EDF est un acteur clé de la transition énergétique : l’entreprise investit aujourd’hui autant dans les énergies renouvelables que dans le nouveau nucléaire. Sa branche énergies renouvelables est bénéficiaire en 2015 et contribue positivement aux résultats du groupe. Il faut donc fortement l’encourager.

La stratégie de l’État dans le domaine du nucléaire s’inscrit donc dans une vision d’ensemble, cohérente avec les objectifs de diversification du mix électrique, de sécurité de l’approvisionnement électrique et de compétitivité de l’approvisionnement fixés par la loi. Elle s’appuie sur la refondation de la filière nucléaire engagée par le Président de la République, qui prend tout son sens dans des conditions de marché difficiles et alors que doivent être conduits de grands projets à l’export et sur le territoire national.

Elle se nourrit en outre des recommandations formulées par la commission d’enquête que présidait François Brottes, présentées à l’Assemblée nationale en amont des débats parlementaires portant sur la loi relative à la transition énergétique pour la croissance verte – vous connaissez bien ce rapport, monsieur Baupin. Je veux m’arrêter maintenant sur certaines de ces recommandations structurantes et sur leur mise en oeuvre.

La commission d’enquête recommandait que l’État se saisisse pleinement de sa compétence en matière de politique énergétique et organise une évolution du mix énergétique vers un meilleur équilibre au profit des énergies renouvelables : la loi a fixé l’objectif d’une part de 50 % d’électricité d’origine nucléaire dans la production électrique et a défini les conditions d’une diversification du mix.

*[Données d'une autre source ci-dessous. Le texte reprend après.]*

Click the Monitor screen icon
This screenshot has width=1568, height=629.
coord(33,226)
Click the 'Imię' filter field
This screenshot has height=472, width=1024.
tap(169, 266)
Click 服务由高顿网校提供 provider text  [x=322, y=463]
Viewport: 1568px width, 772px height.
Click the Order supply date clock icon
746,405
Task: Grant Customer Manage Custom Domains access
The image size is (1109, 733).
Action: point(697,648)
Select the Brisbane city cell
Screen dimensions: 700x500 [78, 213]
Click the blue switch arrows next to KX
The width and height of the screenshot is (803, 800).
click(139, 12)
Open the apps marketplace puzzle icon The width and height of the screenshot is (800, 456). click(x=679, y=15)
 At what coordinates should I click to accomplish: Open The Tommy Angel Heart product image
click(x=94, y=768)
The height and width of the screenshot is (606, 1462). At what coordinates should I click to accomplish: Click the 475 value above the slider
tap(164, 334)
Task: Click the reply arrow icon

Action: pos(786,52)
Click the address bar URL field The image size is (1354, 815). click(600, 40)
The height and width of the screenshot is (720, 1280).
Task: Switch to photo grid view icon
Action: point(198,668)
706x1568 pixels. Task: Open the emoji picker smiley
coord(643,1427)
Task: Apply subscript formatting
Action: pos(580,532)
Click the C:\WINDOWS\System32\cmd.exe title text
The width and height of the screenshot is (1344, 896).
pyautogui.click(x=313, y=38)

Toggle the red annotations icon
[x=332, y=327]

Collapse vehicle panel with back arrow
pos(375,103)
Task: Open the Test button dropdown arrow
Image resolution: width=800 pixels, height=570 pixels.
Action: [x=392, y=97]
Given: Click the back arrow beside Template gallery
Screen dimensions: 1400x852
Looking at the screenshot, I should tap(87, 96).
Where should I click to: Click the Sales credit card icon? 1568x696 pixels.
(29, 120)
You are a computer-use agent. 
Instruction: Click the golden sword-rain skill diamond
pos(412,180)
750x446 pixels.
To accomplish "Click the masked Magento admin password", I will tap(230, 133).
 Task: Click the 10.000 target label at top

La commission d’enquête recommandait une plus grande implication citoyenne dans la sûreté nucléaire : la loi a renforcé la concertation au cours des procédures relatives aux installations nucléaires, notamment s’agissant de la prolongation de la durée de vie des réacteurs après quarante ans, et a donné une meilleure assise aux commissions locales d’information.